I would wonder why the dog is 13 weeks old. I would imagine that this pup was returned by someone else because the dog has no drive. 

These are just some thoughts not accusations.


----------



## Guest (Dec 1, 2008)

Jack Roberts said:


> Perhaps, the breeder did not play with the dog and then played with the dog when the people came to get the dog. I know some dogs with nerve problems have no problems playing on their own turf but in a new environment shut down.
> 
> It sounds like your dog has no drive to me. When I got my puppy home, he was already willing and ready to learn and interact. I am sure if most people were honest they would tell you the same thing. Two weeks is a long time for a dog to not be interacting. I could see one day but not two weeks.
> 
> ...


 
Yeah same thoughts here, maybe drive is there, but nerves are so bad! I have never had a pup come home and day one act like a fool!!


----------



## Stacy Fleming-Walker (Oct 9, 2010)

I am responding now from my phone so forgive me if I don't hit on all the points that people have posted about. 

First she is spending time in her crate but not a ton. I am at home unless I am with clients. She is not isolated and we are raising her the same way way I have raised my agility and obedience pups. She does get to spend play time with my elderly lab and adolescent ACD but not all of her free time is spent with them. My elderly mal doesn't over correct her and they don't spend unsupervised time together. 

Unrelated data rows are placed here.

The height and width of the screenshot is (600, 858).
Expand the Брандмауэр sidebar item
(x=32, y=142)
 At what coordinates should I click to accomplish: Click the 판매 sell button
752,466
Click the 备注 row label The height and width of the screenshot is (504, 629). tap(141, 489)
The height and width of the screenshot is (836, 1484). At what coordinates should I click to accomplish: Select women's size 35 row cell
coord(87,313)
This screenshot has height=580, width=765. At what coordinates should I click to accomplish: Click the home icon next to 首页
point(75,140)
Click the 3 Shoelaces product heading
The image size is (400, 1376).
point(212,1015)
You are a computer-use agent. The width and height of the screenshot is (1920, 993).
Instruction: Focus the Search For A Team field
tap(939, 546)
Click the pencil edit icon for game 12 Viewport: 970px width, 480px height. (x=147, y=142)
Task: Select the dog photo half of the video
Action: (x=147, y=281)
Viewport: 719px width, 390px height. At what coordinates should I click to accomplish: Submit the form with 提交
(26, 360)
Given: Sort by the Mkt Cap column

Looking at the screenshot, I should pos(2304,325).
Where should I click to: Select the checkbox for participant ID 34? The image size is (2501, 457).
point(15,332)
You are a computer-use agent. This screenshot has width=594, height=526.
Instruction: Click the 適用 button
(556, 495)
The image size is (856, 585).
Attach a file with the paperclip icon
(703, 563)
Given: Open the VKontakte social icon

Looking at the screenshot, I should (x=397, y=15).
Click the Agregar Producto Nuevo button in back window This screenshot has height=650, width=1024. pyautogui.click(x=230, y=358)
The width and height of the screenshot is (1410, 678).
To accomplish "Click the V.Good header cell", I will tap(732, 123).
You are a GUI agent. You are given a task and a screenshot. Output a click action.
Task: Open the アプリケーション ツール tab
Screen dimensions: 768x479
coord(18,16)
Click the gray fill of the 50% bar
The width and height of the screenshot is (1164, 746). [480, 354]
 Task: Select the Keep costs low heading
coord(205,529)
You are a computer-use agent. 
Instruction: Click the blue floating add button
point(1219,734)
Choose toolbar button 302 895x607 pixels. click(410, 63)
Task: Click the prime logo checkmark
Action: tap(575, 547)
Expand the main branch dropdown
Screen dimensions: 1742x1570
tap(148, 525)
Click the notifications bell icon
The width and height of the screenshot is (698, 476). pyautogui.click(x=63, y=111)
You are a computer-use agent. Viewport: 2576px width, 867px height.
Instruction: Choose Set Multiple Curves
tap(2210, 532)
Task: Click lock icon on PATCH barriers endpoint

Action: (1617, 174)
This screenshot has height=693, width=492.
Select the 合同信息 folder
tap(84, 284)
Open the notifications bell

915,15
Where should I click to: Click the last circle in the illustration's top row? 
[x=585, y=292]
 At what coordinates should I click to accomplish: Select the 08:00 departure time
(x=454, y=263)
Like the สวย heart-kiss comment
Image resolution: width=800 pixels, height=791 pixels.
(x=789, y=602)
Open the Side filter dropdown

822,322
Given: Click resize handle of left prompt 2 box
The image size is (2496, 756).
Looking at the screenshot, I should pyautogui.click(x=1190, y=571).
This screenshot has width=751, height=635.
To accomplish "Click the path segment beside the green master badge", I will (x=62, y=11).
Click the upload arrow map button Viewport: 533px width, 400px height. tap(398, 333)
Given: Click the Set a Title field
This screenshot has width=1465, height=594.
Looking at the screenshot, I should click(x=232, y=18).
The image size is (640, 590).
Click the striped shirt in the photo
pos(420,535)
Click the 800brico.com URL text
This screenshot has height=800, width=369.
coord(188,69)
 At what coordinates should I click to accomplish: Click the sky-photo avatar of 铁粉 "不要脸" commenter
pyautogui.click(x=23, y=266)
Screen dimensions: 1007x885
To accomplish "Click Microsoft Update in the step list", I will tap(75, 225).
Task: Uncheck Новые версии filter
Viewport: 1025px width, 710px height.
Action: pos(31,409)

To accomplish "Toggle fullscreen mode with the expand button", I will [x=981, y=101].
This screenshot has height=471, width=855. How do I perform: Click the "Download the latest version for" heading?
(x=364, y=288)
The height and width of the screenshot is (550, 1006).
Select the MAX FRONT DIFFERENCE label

With what I am expecting from her I don't feel is too much. I train puppies for other venues of competition and I have never had a puppy of any breed that shows this little interest in anything. Most dogs would come bounding out of their crates ready to go. This puppy runs out of her crate pees and then lays in the yard while te others romp and play. 

We will be seeing her breeder tomorrow and meeting a trainer and I hope that they'll have some advice because at this point we feel like we really didn't get what we bargained for. 

I will take video of her tomorrow and post for feedback as well. 

If anyone will be at the trial tomorrow in St Anne, IL tomorrow look us up as we will be there to check it all out. 

Thanks for all the feedback.


----------



## Chris Michalek (Feb 13, 2008)

Jack Roberts said:


> Perhaps, the breeder did not play with the dog and then played with the dog when the people came to get the dog. I know some dogs with nerve problems have no problems playing on their own turf but in a new environment shut down.
> 
> It sounds like your dog has no drive to me. When I got my puppy home, he was already willing and ready to learn and interact. I am sure if most people were honest they would tell you the same thing. Two weeks is a long time for a dog to not be interacting. I could see one day but not two weeks.
> 
> ...


That's more or less what I think except I don't think the puppy was returned. I think it was dud and couldn't sell it to anybody else.


----------



## Stacy Fleming-Walker (Oct 9, 2010)

I don't suspect she had been returned. The breeder still had 4 female pups and she showed us all the puppies. I was to believe she wasn't trying to take advantage or any such thing. It could have just been the case that the dog has never been worked off her home turf. She's sweet but at this point even from an AKC competition aspect I would say she is only pet quality. Too bad it's not in my budget to buy another puppy right now


----------



## Adi Ibrahimbegovic (Nov 21, 2008)

Interesting...

Why did you wait till she is 13 weeks old to pick her up? That's way too long. In my view, 8 weeks with littermates is max, 7 weeks and then pick up is better.

If you are really serious about competing, I'd strongly consider returning it and get another puppy. No reason to stress the pup even more and no reasont o keep it if it isn't what you wanted.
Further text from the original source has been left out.